Return every line from the records below in which the word "fornitura" is found.

Provided information >>
== == ==
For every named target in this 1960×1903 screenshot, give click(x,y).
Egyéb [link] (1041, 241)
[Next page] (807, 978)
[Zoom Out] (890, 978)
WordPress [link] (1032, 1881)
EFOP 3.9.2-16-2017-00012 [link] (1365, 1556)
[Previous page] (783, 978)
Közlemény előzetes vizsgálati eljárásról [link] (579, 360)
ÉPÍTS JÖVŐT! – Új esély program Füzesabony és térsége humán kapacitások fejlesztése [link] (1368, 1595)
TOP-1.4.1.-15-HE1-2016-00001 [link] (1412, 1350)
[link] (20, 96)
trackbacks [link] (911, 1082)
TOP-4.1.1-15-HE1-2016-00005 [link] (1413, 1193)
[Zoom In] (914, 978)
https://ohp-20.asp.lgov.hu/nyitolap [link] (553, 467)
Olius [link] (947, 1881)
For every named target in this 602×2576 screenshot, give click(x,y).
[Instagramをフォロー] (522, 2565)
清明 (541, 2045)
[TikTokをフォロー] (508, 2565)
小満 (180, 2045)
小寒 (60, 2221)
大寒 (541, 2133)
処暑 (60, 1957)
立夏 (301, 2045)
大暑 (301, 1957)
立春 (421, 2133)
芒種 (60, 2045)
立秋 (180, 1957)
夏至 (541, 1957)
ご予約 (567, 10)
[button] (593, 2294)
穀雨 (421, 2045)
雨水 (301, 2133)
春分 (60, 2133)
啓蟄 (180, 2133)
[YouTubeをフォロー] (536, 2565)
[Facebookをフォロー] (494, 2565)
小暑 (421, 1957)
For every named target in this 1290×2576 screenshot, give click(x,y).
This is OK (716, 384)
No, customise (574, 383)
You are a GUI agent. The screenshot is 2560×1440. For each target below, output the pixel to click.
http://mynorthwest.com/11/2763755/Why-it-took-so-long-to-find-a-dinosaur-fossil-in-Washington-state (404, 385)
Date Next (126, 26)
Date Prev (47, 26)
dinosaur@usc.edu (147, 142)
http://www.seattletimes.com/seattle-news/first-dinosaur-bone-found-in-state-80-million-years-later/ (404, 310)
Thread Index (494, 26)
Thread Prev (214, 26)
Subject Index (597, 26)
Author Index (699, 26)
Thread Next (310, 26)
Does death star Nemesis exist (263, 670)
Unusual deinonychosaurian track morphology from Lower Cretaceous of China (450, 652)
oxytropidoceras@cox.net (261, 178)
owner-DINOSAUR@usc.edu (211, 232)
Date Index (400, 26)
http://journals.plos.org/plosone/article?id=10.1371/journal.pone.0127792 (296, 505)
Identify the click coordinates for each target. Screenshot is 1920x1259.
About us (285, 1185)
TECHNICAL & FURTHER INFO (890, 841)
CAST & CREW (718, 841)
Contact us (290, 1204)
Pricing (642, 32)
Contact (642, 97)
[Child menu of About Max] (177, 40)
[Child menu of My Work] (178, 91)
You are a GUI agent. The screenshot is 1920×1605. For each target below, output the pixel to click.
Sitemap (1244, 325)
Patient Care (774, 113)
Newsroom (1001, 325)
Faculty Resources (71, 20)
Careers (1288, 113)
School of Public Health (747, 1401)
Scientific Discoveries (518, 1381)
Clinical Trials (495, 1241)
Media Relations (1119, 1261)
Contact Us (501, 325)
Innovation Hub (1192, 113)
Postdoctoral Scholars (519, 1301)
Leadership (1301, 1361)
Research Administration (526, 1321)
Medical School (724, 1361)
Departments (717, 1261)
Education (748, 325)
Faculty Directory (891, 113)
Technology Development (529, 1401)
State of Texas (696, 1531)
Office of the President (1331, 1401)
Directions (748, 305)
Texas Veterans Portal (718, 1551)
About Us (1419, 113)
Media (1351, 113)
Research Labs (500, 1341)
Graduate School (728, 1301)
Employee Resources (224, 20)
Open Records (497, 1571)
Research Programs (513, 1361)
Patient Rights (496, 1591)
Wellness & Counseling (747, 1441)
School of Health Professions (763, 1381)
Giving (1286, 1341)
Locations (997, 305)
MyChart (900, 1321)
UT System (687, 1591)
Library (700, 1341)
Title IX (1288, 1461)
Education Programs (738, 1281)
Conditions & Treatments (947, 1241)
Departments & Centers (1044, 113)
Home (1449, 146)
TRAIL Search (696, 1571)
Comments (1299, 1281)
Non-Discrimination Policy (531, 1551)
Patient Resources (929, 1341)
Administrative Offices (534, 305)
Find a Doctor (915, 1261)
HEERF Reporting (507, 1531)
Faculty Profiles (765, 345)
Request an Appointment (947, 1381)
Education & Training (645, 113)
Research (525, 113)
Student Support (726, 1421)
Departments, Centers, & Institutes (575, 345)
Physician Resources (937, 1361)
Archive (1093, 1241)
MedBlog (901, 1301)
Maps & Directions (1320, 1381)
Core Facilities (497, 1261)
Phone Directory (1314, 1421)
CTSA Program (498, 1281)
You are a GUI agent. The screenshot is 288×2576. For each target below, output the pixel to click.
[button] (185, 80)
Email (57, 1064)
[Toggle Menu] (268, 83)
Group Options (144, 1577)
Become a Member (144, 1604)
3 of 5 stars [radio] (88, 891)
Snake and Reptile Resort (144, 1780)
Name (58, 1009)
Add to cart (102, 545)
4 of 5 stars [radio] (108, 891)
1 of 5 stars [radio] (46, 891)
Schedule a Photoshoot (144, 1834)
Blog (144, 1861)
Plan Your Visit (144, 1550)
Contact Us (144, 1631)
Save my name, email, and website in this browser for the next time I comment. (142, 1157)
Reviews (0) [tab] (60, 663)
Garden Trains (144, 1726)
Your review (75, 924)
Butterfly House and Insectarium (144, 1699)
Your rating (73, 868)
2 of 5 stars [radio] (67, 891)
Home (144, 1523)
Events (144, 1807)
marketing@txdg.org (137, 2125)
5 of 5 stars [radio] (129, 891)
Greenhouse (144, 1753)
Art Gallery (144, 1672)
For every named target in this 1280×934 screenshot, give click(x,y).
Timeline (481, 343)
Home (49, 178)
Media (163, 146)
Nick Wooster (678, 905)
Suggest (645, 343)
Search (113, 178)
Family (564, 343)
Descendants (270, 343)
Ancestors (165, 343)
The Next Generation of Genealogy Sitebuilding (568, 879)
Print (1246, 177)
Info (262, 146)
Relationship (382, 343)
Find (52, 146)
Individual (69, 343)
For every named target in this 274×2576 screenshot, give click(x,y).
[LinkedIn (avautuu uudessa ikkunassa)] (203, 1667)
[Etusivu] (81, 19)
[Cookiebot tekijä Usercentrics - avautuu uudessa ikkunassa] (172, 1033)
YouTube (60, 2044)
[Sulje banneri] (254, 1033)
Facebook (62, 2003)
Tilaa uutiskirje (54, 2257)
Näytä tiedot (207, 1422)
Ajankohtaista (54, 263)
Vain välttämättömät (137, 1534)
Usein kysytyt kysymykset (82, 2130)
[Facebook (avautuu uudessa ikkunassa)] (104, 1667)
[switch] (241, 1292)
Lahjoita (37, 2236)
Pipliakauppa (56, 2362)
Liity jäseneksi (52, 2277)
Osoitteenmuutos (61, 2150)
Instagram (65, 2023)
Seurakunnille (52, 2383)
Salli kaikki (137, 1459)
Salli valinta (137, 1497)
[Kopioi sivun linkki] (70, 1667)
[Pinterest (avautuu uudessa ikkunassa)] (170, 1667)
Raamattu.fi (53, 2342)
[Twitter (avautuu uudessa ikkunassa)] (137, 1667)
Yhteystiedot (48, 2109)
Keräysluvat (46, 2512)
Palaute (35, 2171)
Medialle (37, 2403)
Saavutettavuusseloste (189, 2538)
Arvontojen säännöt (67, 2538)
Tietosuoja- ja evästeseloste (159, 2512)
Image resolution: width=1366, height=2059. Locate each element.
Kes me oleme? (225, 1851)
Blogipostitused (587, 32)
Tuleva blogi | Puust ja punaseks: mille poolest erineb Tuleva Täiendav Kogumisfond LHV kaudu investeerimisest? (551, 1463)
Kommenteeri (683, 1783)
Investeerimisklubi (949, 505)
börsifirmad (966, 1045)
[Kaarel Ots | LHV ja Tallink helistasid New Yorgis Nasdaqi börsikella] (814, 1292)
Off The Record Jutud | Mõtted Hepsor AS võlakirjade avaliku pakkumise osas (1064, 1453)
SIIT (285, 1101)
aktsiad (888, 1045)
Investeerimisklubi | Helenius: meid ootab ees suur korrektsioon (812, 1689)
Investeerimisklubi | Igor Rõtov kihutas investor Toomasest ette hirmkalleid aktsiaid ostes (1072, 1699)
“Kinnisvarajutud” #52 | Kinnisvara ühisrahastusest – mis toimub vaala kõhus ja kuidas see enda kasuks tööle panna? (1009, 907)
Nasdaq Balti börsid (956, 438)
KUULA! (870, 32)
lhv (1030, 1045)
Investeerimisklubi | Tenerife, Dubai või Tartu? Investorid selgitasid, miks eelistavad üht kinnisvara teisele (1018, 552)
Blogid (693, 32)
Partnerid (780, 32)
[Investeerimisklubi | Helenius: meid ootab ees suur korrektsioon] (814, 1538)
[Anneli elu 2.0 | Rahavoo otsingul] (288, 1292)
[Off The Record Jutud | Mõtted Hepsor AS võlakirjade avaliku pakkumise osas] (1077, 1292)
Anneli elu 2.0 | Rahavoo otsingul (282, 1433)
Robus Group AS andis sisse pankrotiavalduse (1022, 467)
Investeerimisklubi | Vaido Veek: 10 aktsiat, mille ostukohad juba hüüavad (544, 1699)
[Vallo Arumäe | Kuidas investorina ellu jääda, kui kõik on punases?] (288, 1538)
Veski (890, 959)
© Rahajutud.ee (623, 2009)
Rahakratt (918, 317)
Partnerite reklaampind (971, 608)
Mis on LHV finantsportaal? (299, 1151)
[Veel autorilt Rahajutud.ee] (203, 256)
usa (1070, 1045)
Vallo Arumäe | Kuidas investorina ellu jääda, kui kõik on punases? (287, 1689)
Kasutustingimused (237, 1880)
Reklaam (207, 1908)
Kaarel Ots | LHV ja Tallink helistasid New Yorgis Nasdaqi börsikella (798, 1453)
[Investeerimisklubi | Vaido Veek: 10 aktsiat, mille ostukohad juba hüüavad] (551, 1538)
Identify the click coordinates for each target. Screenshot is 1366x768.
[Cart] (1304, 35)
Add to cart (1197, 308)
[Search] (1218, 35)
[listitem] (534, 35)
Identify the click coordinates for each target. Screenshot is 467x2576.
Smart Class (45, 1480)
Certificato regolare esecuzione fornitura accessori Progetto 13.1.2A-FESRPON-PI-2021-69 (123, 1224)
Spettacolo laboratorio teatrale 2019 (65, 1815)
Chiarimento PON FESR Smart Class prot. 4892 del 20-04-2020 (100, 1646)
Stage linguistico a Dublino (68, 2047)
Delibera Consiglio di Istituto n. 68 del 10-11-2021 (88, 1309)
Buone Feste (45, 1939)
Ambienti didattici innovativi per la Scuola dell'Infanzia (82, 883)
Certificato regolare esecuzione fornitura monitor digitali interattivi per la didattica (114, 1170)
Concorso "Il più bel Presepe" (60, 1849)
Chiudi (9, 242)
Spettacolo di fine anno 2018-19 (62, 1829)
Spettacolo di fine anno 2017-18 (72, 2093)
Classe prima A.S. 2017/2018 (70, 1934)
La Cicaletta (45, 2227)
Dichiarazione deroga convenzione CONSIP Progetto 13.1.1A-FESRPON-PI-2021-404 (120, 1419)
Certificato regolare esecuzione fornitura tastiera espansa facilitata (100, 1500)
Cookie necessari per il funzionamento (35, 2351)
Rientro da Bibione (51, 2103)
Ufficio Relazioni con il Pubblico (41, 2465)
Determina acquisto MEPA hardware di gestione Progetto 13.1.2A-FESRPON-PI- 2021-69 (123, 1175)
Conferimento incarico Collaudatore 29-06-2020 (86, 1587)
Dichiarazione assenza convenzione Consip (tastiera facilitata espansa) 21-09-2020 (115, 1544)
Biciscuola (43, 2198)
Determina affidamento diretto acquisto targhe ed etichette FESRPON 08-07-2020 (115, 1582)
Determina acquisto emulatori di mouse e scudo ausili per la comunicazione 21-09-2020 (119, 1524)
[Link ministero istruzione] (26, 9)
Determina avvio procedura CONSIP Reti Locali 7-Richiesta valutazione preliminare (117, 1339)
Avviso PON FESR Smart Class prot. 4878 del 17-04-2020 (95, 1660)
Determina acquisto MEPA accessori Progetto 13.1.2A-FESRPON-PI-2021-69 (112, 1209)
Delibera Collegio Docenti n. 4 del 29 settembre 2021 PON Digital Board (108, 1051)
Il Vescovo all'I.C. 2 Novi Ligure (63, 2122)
== == ==
Output of the exercise >>
Certificato regolare esecuzione fornitura accessori Progetto 13.1.2A-FESRPON-PI-2021-69 (123, 1224)
Certificato regolare esecuzione fornitura monitor digitali interattivi per la didattica (114, 1170)
Certificato regolare esecuzione fornitura tastiera espansa facilitata (100, 1500)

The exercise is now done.